Наверное, Гаудрун снова взъярилась. И как в неё входит столько еды – непонятно… Видимо, всё от беспокойства за Биира.
«Раньше я не слышала так хорошо», – озабоченно подумала Тааль, доедая скудный завтрак из пары гусениц.
Интересно, это тоже связано со снами об огненных вратах? Или просто теперь ей во всём мерещится магия?..
Дожевав гусеницу, Тааль решила пока не думать о своих снах. Уж очень ей нравилось в этом лесу: чем дальше они продвигались на юг, тем ей (почему-то) становилось спокойнее. Древний как мир водяной младенец указал ей путь, и теперь всё стало более осмысленным. Смысл приобрело даже кваканье лягушек, которые безумно раздражали Гаудрун.
«Всё живое имеет язык. Надо лишь научиться слушать», – учил Ведающий.
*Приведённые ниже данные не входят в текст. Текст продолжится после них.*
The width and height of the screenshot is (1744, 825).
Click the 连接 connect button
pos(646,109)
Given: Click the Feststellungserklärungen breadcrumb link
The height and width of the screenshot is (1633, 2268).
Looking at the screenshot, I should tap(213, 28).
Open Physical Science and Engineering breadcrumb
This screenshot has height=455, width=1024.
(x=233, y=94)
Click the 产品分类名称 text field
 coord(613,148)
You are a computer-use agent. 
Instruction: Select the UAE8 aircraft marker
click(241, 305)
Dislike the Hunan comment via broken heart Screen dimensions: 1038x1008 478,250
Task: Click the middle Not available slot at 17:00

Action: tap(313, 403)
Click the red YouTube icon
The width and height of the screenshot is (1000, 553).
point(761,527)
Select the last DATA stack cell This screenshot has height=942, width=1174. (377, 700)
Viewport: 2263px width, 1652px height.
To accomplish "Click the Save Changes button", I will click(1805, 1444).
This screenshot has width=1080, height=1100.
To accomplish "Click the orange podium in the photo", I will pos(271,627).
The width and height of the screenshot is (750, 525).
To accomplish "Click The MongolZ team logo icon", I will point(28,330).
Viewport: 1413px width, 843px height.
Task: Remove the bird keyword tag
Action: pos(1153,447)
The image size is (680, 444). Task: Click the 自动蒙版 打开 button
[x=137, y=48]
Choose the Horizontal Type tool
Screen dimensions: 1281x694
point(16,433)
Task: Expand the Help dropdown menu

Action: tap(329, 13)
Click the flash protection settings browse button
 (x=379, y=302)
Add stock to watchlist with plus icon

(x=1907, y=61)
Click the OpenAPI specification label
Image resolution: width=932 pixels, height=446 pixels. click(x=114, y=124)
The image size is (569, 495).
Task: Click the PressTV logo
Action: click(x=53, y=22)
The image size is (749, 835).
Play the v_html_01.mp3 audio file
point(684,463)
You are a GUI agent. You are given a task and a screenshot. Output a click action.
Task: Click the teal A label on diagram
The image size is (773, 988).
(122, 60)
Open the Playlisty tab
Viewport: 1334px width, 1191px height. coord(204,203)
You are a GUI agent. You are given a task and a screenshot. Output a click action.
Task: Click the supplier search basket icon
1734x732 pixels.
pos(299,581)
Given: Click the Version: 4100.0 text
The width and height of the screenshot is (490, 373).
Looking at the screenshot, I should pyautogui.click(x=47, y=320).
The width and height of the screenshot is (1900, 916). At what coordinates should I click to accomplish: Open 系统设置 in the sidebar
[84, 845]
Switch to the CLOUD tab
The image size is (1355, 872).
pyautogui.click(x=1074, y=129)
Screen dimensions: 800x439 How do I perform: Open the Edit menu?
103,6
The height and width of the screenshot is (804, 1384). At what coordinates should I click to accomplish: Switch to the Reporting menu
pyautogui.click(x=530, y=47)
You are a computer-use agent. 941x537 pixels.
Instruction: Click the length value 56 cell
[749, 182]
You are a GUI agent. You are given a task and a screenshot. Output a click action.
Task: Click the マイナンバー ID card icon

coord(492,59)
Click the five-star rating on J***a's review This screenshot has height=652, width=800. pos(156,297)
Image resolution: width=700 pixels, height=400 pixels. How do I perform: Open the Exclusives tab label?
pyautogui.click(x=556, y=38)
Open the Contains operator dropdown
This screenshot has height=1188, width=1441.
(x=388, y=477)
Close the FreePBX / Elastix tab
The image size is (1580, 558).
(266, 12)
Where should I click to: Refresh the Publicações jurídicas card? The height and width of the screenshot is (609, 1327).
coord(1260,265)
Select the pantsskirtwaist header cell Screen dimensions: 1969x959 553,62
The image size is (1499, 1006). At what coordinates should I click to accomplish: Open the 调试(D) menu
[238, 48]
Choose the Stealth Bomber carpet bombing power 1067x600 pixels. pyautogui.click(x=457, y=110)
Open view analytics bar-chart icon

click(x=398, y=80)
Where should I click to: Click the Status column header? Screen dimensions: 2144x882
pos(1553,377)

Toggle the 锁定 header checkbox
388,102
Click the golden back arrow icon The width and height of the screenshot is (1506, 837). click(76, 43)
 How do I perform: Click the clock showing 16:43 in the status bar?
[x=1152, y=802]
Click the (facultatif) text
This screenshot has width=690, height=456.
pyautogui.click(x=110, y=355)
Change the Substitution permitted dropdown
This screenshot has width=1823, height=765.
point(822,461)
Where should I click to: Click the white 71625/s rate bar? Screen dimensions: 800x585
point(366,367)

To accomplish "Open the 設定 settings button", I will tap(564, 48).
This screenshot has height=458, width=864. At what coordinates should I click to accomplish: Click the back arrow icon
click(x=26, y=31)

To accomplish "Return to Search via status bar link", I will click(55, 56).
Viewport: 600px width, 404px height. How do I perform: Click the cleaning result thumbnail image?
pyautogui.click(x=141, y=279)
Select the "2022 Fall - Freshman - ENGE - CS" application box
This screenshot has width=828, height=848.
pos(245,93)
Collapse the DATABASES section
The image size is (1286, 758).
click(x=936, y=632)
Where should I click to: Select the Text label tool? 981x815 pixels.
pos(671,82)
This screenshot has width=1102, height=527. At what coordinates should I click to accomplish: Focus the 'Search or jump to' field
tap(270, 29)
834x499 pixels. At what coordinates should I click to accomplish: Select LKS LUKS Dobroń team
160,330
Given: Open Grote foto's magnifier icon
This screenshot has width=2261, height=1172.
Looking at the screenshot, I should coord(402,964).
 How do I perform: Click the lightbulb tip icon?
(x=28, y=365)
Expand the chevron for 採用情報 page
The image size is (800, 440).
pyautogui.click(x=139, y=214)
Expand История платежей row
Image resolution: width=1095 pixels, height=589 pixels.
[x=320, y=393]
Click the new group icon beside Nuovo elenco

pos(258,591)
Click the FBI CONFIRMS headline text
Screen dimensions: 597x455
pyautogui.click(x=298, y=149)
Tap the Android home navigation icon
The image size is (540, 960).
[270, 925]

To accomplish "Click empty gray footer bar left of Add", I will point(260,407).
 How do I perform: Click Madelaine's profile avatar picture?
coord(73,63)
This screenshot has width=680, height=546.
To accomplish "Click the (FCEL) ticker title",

Тааль только сейчас, пожалуй, начала понимать его.
Она и летала с каким-то особенным упоением – так, будто недавно научилась. Разглядывала незнакомые породы деревьев – с серебристой корой, или круглыми, как шары, кронами, или усыпанные красными, удушливо ароматными цветами. Забавлялась, точно птенец, наблюдая за хамелеонами с длинными липкими языками. Совершала немыслимые кульбиты в воздухе, глядя с высоты на Великую Реку.
«Тебя что, тэверли околдовали?» – бурчала Гаудрун, удивляясь её беспечности. Совесть мучила Тааль, однако не грызла день и ночь: может, её веселье и кощунственно рядом с чужим горем, но ведь она вместе с Гаудрун летит выручать её брата и сородичей…
«Скорее в неё вселились атури воздуха – раз с водой она уже подружилась», – улыбался Турий-Тунт. Гаудрун в ответ на это неприязненно фыркала: она заведомо была не согласна с любыми мыслями «предателя-коняги».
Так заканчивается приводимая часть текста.